J’aimais courir l’hiver, un bonnet sur la tête mais en short et sans gants, quand l’Hudson charriait des blocs de glace; je dépassais Pier 40 pour descendre jusqu’à la Battery, poussant parfois jusqu’au pont de Brooklyn avant de faire demi-tour; je voyais le panneau indiquant Jane Street, où j’avais passé quelques jours lors de ma première visite à New York, en 81, l’année du « changer la vie ».

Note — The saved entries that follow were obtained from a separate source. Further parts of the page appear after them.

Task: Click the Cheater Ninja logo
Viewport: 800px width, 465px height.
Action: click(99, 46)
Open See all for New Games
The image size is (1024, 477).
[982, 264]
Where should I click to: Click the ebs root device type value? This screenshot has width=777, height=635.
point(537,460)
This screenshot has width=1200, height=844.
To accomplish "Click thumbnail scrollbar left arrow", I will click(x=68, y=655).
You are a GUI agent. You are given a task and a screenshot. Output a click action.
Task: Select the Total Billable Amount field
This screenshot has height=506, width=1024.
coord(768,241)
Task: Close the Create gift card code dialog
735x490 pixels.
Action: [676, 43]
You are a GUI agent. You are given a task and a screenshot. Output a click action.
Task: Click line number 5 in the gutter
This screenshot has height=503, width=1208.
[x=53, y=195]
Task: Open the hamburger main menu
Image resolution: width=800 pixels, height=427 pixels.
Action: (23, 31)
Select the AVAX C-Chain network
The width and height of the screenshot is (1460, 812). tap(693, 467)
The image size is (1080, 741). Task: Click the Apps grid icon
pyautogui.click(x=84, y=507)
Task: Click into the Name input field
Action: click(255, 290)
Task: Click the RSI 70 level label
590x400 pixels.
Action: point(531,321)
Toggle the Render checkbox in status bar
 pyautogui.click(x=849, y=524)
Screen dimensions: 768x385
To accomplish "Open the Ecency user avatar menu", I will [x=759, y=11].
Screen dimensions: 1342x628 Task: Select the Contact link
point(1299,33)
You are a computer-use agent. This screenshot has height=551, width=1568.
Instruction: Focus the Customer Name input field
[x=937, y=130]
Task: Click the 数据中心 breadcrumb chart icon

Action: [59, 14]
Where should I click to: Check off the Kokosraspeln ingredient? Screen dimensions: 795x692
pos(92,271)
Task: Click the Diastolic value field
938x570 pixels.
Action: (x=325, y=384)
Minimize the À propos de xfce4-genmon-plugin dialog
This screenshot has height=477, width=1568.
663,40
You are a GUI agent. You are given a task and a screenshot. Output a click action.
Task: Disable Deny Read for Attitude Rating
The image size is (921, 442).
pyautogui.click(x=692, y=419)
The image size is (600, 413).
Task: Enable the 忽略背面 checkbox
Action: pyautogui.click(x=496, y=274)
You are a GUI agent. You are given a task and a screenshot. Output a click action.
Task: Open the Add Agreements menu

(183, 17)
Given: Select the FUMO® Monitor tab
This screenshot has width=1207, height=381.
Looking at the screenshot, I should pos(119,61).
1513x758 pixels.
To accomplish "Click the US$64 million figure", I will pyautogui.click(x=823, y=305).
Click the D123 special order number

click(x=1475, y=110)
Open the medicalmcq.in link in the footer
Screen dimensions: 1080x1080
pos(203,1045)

Je ne savais pas que là étaient les camions abandonnés où dans les années 70, les « queers » venaient furtivement chercher un peu de sexe anonyme; au même endroit s’installèrent les bars gays avec leurs backrooms dont la prolifération, avec celle des bath houses fut l’une des causes de la dévastation par le sida des gays new yorkais ; par ici depuis longtemps les hommes étaient venus mater et draguer les jeunes marins, comme peut-être Melville y avait aperçu la silhouette du « handsome sailor » qui lui inspira Billy Budd…
Rien de tout ça ne reste, je crois, c’est un vaste chantier le long du West Side Highway, des mamans promènent leurs poussettes au milieu des joggers le long du Hudson River Park, il y a yoga gratuit sur les Piers. De l’autre côté de la rivière, le skyline inélégant de Jersey City, au sud la longiligne Freedom Tower n’efface pas l’absence des Twins… Bientôt, quand je saurai marcher comme un grand, j’irai courir là-bas, entouré d’ombres, un oeil devant moi et l’autre vers la rivière.